Alles an ihr war rund, am rundesten war ihr Kopf. Wie eine Kugel saß er auf ihrem kurzen Hals und oben drauf thronte ein ebenso kugelrunder Dutt. Meistens saß sie in einer Ecke und strickte Strümpfe mit vier Nadeln, während sie auf Kundschaft wartete. Manchmal waren ihr die Augen zugefallen und es sah so aus als schlummere sie. Bimmelte aber ihre Ladentür, war sie sofort hellwach.
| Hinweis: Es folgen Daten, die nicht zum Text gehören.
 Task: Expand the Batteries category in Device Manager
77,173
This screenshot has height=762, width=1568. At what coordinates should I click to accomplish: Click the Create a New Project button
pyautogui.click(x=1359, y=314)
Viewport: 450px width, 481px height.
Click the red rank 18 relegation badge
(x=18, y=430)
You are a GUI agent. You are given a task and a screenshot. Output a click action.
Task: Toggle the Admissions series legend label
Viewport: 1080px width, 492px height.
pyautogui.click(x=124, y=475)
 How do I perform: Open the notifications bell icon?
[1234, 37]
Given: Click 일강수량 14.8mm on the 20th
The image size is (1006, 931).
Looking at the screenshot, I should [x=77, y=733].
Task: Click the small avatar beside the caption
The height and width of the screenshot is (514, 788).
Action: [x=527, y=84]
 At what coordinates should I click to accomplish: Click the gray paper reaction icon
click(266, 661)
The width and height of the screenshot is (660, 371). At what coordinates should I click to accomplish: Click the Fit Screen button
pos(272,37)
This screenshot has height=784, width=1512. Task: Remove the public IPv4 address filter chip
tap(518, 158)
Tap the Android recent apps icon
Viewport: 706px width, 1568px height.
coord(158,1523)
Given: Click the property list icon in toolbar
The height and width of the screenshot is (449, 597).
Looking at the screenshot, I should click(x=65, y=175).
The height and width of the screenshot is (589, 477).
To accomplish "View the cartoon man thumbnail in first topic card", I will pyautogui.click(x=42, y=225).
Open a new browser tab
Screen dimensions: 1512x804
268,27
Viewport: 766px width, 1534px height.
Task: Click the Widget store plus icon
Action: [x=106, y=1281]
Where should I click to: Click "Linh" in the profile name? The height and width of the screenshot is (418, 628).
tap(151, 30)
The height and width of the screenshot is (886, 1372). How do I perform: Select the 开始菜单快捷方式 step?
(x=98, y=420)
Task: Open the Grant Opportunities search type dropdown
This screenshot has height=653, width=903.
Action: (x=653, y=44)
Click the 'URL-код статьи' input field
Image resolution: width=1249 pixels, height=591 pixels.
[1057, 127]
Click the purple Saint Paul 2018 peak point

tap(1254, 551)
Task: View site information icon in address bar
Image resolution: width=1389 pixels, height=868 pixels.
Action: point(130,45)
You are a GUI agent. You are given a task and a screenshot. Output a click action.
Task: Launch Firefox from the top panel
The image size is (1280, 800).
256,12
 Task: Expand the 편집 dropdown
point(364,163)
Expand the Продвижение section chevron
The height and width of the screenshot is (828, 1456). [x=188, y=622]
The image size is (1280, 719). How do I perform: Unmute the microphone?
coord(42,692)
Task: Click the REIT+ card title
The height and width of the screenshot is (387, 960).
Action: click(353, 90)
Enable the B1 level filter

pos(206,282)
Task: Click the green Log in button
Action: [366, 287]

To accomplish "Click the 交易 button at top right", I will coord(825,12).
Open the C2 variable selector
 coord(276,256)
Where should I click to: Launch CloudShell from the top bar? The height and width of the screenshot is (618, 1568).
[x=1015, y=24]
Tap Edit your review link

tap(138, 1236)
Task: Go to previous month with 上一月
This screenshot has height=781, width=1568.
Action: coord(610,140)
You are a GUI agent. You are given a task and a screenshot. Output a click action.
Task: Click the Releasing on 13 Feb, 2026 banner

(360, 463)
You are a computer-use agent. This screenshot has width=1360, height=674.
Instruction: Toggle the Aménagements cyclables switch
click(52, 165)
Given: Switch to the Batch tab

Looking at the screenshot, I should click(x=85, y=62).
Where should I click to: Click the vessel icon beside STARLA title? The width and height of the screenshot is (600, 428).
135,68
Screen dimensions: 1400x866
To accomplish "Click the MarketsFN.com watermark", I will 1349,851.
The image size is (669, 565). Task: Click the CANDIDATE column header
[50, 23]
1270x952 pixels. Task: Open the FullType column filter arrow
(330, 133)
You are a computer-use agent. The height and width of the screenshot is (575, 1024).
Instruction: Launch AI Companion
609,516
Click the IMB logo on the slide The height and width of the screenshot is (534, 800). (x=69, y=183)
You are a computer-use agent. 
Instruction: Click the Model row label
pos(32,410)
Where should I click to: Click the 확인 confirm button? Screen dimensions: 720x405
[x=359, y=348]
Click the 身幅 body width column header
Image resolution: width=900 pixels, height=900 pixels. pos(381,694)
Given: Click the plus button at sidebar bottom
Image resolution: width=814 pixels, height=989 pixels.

In Frau Meiers Kaufmannsladen gab es alles, was die Bevölkerung auf dem Lande so brauchte: Hühnerfutter und saure Gurken, Zucker und Mehl, Salz und Lutscher. Oft wurden die Kinder von ihren Müttern zum Einkaufen zu ihr geschickt. Zum einen weil sie zu faul waren, selber zu gehen und stattdessen lieber mit der Nachbarin tratschten. Zum anderen aus pädagogischen Maßnahmen – so sollten die Kinder lernen mit Geld umzugehen. Welche Beweggründe auch immer: Die Kinder rissen sich darum, denn es blieb so mancher Groschen bei ihnen hängen.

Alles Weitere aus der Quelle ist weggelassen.